**WORK REQUIRED:** Show every line of the records that contains the string "field", matching case exactly.

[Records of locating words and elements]
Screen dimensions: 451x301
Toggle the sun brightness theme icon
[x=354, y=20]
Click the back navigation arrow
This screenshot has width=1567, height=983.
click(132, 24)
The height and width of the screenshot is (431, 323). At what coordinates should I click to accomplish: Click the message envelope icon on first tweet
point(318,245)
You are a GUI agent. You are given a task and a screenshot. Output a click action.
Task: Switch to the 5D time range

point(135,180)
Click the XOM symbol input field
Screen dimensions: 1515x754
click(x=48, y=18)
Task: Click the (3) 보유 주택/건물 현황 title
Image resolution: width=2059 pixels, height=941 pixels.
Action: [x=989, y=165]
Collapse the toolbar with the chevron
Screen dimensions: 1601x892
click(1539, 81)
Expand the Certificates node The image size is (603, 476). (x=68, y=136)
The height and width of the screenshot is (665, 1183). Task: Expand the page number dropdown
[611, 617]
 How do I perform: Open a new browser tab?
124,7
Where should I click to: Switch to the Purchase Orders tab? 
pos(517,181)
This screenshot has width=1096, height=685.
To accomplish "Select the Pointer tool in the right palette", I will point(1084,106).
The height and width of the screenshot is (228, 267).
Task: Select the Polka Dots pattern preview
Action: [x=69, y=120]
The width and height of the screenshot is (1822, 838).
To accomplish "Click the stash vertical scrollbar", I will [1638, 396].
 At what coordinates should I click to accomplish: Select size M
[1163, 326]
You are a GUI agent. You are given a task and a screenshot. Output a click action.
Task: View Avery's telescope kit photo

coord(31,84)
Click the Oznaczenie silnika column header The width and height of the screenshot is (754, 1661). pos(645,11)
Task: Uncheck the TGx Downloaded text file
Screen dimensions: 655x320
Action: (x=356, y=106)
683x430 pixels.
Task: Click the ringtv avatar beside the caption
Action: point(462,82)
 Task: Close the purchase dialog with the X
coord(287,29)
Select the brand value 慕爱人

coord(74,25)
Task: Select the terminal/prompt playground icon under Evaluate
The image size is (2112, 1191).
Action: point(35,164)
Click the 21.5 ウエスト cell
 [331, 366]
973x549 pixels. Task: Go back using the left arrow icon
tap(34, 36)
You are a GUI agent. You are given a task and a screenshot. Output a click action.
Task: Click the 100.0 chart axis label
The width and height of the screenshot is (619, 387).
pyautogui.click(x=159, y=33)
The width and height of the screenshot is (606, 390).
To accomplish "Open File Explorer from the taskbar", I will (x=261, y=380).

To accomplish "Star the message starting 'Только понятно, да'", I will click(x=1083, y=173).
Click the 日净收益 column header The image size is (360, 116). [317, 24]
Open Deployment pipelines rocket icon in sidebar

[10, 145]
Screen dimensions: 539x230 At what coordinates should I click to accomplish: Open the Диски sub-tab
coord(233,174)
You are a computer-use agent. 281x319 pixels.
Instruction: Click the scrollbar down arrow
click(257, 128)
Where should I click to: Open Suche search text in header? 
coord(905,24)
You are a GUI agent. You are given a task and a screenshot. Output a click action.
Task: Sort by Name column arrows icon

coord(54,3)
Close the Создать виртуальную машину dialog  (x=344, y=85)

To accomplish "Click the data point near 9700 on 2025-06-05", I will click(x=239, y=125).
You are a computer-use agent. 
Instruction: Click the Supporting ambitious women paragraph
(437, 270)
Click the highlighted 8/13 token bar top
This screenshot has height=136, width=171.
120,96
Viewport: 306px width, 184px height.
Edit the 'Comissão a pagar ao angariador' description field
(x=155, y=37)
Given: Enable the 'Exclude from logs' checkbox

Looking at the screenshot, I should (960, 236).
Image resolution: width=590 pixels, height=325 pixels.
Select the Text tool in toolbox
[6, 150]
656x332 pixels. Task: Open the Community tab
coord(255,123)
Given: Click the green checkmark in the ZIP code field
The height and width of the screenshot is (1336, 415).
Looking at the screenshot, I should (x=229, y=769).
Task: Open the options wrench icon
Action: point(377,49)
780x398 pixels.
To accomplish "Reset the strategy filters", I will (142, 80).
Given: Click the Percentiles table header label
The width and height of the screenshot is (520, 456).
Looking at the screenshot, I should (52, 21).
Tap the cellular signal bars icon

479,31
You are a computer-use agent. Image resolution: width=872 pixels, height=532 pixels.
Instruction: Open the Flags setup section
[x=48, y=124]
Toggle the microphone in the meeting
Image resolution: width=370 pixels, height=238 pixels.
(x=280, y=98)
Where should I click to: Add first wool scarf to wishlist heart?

**THE COMPLETED TASK:**
Click the XOM symbol input field
Edit the 'Comissão a pagar ao angariador' description field
Given: Click the green checkmark in the ZIP code field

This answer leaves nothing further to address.